Colors along the outside border are pure wavelengths. Colors on the inside are combinations of wavelengths. Colors along the “line of purple” at the bottom are combinations of pure violet and pure red.
Modern display hardware uses combinations of pure red, pure green, and pure blue light to generate colors. Computers can only really generate a subset of the gamut of visible light. Most modern hardware uses 32 bits to represent an RGBA channel, with 8 bits for each.

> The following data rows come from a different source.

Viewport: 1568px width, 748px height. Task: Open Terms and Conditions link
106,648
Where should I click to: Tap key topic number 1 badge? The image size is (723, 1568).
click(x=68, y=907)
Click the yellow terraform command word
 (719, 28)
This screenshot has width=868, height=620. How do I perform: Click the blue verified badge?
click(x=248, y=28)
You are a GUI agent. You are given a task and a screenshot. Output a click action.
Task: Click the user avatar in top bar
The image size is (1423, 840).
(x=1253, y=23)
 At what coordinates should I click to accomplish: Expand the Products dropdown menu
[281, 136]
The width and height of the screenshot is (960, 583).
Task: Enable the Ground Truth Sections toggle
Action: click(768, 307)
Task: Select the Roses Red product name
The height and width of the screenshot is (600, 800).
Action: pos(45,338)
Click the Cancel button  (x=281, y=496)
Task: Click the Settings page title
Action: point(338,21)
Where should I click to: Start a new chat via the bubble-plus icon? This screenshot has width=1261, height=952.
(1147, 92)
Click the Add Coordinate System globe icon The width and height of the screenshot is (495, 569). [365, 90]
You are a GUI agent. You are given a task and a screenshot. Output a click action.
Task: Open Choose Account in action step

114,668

Light Approximation via RGB
RGB values are each in the range [0, 1]. White is (1, 1, 1) and black is (0, 0, 0). However, visual perception of a surface’s color is a component-wise product. Emitted light color is denoted $(R_L, G_L, B_L)$, and the surface’s intrinsic color is denoted $(R_S, G_S, B_S)$. To get the surface’s reflected or perceived color, we simply do component-wise multiplication: $(R_L\cdot R_S, G_L \cdot G_S, B_L\cdot B_S)$.
Here are some examples:
- White light on a red surface = Red
- $(1, 1, 1) \cdot (1, 0, 0) = (1, 0, 0)$
- Red light on a white surface = Red
- $(1, 0, 0) \cdot (1, 1, 1) = (1, 0, 0)$
- Red light on a green surface = Black
- $(1, 0, 0) \cdot (0, 1, 0) = (0, 0, 0)$
- Red light on a yellow surface = Red
- $(1, 0, 0) \cdot (1, 1, 0) = (1, 0, 0)$
Pigment Colors
By combining two primary light colors of $(R, G, B)$, you can get the primary colors of pigment: Cyan, Magenta, Yellow. Light is additive, while pigment is subtractive.
- Cyan + Yellow = Green
- $(0, 1, 1) \cdot (1, 1, 0) = (0, 1, 0)$
- Magenta + Yellow = Red
- $(1, 0, 1) \cdot (1, 1, 0) = (1, 0, 0)$
Polygon Meshes
Polygons are often represented as a simple list of vertices. Vertices are often ordered in a CCW fashion. A question often asked is how to triangle rasterize an n-gon. The solution, of course, is to split it into multiple triangles. The general method for this is called the fan method, which will take a single vertex and will create a triangle with every remaining pair of vertices.
This method has generally remained unchanged for polygons. However, it only works on convex polygons. Concave polygons still lack a perfect way to triangulate them. The best known way right now is the ear-cut method.